What is asked –
Rewrite the data from the line with "Switch to list view icon" to the line with "Action: click(x=246, y=218)", swapping "Warnings" for "Errors" and leaving everything else as it is. Give only those lines.
◆ ◆ ◆ ◆ ◆ ◆ ◆
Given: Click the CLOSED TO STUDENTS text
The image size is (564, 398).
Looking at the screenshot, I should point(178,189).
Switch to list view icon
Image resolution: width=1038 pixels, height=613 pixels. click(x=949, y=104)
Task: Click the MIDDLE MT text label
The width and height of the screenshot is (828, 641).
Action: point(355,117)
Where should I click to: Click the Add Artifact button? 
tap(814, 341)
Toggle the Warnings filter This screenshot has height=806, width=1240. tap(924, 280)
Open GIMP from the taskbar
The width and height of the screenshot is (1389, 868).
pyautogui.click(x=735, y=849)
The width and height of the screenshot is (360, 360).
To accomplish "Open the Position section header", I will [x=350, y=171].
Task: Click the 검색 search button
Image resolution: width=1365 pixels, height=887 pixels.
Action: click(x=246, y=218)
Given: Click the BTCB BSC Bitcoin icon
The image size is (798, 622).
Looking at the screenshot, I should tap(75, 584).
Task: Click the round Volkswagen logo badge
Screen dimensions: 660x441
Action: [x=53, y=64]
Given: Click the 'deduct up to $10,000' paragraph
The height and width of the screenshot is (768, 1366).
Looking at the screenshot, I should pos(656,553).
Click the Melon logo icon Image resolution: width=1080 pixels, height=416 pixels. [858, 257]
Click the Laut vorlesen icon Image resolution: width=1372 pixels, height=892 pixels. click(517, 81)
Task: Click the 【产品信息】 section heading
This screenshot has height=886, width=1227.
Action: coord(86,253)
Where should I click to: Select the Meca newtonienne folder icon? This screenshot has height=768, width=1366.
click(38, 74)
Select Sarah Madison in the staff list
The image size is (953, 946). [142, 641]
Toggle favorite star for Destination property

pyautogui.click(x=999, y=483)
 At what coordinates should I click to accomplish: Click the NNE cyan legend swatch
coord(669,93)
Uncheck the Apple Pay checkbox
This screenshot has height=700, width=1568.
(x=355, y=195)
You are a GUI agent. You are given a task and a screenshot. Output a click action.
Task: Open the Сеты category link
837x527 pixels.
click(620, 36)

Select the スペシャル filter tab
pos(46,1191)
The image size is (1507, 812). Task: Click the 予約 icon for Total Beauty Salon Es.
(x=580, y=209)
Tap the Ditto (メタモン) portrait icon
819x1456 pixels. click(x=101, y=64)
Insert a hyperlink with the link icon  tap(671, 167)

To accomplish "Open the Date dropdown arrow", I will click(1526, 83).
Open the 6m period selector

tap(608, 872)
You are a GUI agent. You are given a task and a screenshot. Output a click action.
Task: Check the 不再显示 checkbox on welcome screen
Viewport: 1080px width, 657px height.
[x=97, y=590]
◆ ◆ ◆ ◆ ◆ ◆ ◆
Exercise solution –
Switch to list view icon
Image resolution: width=1038 pixels, height=613 pixels. click(x=949, y=104)
Task: Click the MIDDLE MT text label
The width and height of the screenshot is (828, 641).
Action: point(355,117)
Where should I click to: Click the Add Artifact button? 
tap(814, 341)
Toggle the Errors filter This screenshot has height=806, width=1240. tap(924, 280)
Open GIMP from the taskbar
The width and height of the screenshot is (1389, 868).
pyautogui.click(x=735, y=849)
The width and height of the screenshot is (360, 360).
To accomplish "Open the Position section header", I will [x=350, y=171].
Task: Click the 검색 search button
Image resolution: width=1365 pixels, height=887 pixels.
Action: click(x=246, y=218)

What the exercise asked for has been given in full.